Published 4 December 2006

Smart Card Alliance urges U.S. to reconsider selection of “vicinity” over “proximity” RFID technology for proposed passport card

On 17 October 2006 the U.S. Department of State published a Federal Register notice announcing the technology it has selected for the proposed new passport card it was planning for issung as part of the Western Hemisphere Travel Initiative. The notice stated that the proposed passport card would use “vicinity read” RFID technology which (please excuse the technical language here) conforms to ISO/IEC 18000-6, Type C, “Radio frequency identification for item management-Part 6,” rather than the ISO/IEC 14443-based “proximity read” secure contactless smart card technology which is being used for the new ePassports.

Now, the Smart Card Alliance is urging the U.S. government to reconsider the choice of vicinity-read cards over proximity-read cards, saying that “the vicinity read RFID technology proposed for the passport card is the wrong technology to implement a secure identification card.” Randy Vanderhoof, executive director of the Smart Card Alliance, said that members of the alliance wanted the State Department and DHS to “reconsider this decision in favor of more secure ‘proximity’ contactless smart card technology for the passport card.” The reason?
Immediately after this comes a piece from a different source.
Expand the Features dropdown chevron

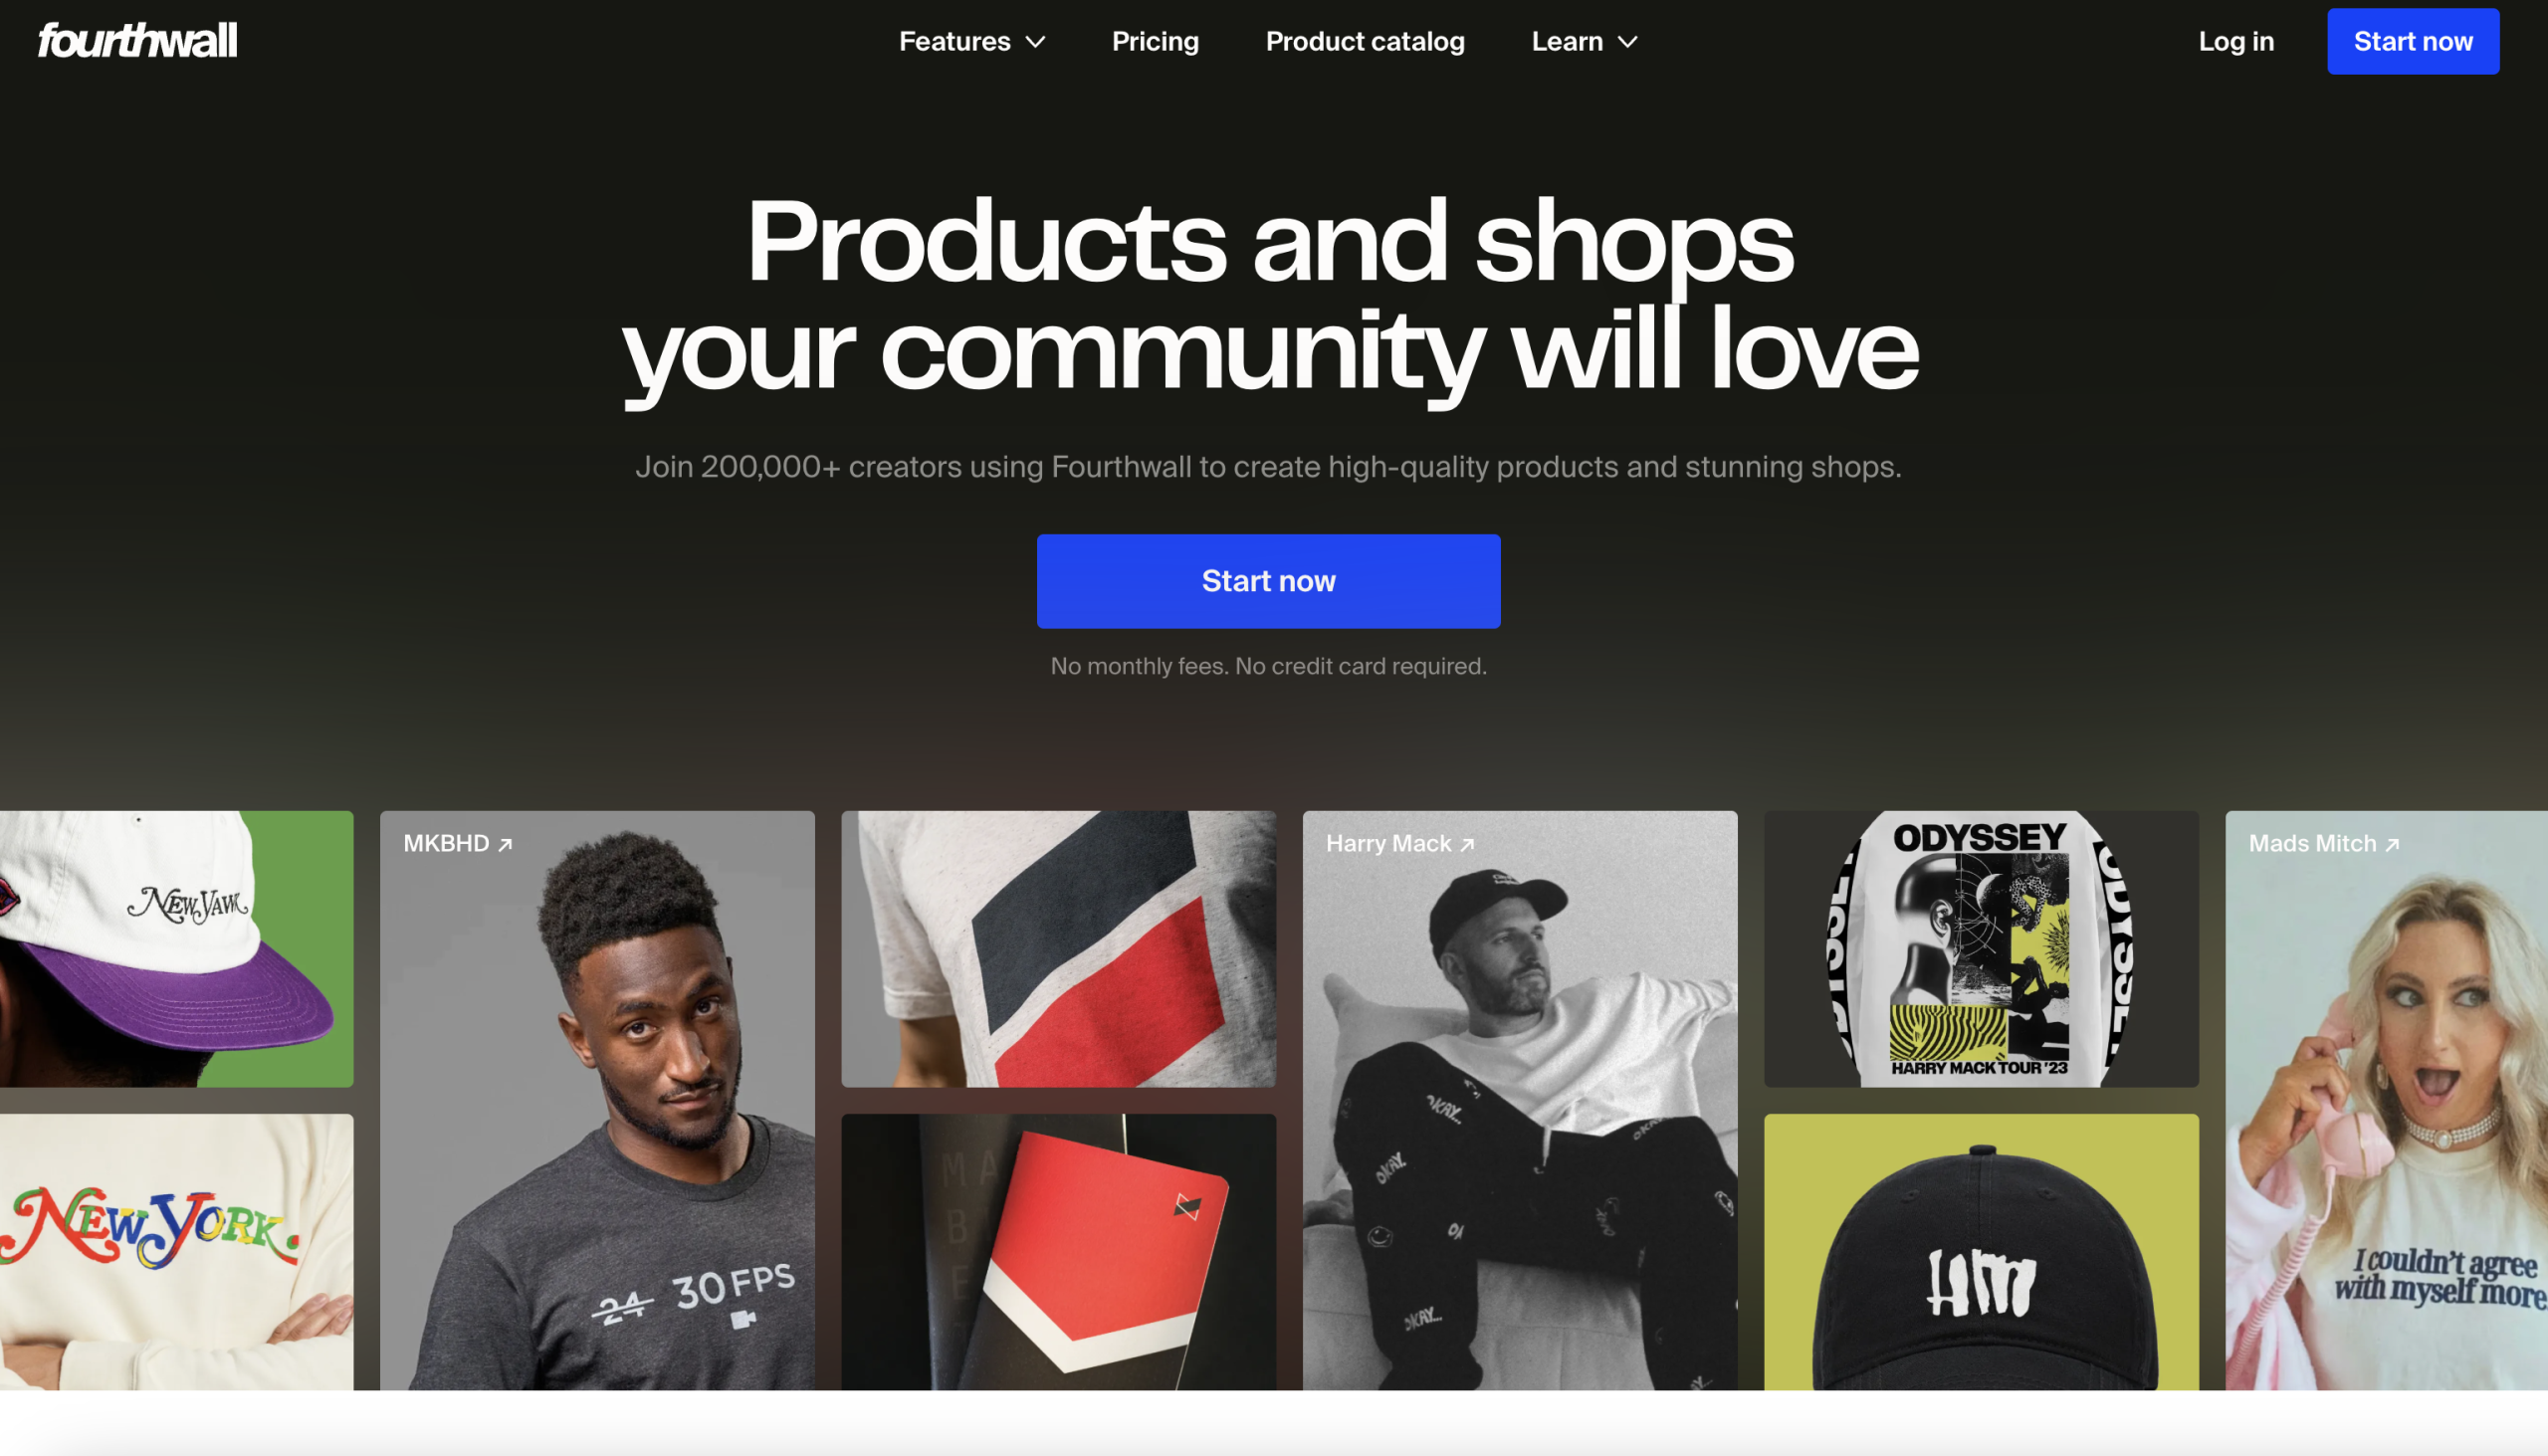pos(1036,42)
Long-range, or vicinity, RFID tag technology is used typically to track products, while contactless smart card technology is already in place at the border to validate the identities of travelers with ePassports. “Contactless smart card technology has also been recommended by NIST for more than 10 million government employee and contractor identification cards that began to be issued last month,” Vanderhoof added.
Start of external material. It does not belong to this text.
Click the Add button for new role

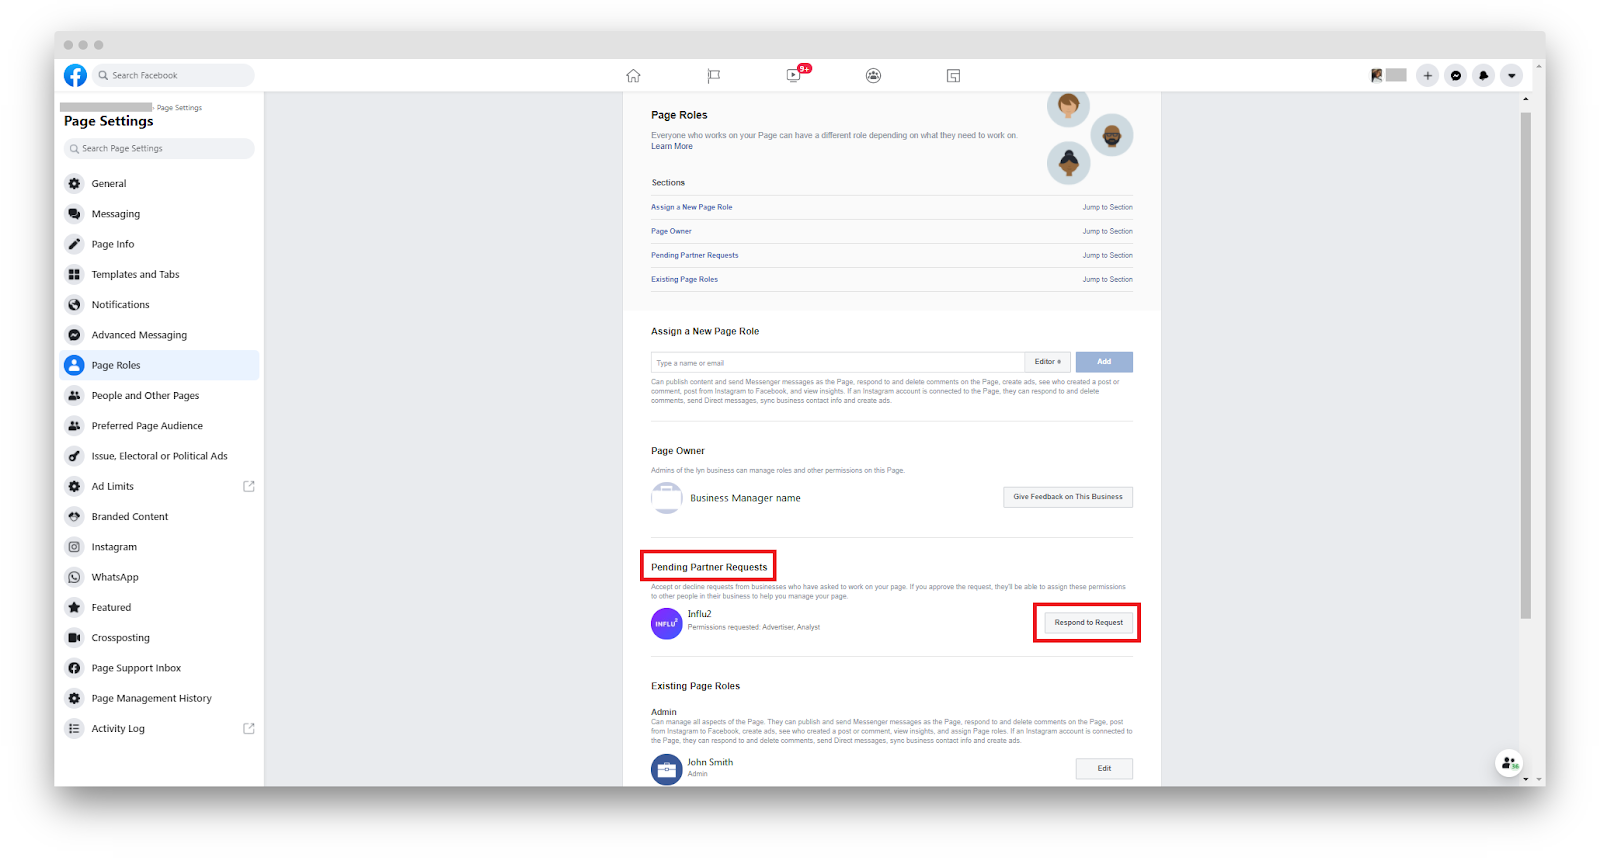[1104, 362]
Important industry players support the alliance’s position. “The U.S. government needs to focus on a policy for efficient border crossing that increases border security and citizen privacy,” said Neville Pattinson, director of technology and government affairs, Gemalto (and the co-chair of the Smart Card Alliance Identity Council): “The necessary technology is readily available to back up such a policy. Contactless smart card technology, compatible to that already being used globally in electronic passports, possesses all the security features necessary to protect citizen privacy, whilst upholding all operational parameters at the land border check points.”

Tres Wiley, director of eDocuments for Texas Instruments, a provider of both vicinity and proximity technologies, agrees: “We support the conclusions of the Smart Card Alliance. The vicinity technology being proposed by the U.S. government was not intended or designed for sensitive ID applications such as the Western Hemisphere Travel Initiative passport card; secure proximity technology, like that in the new ePassport, was designed expressly for that purpose.”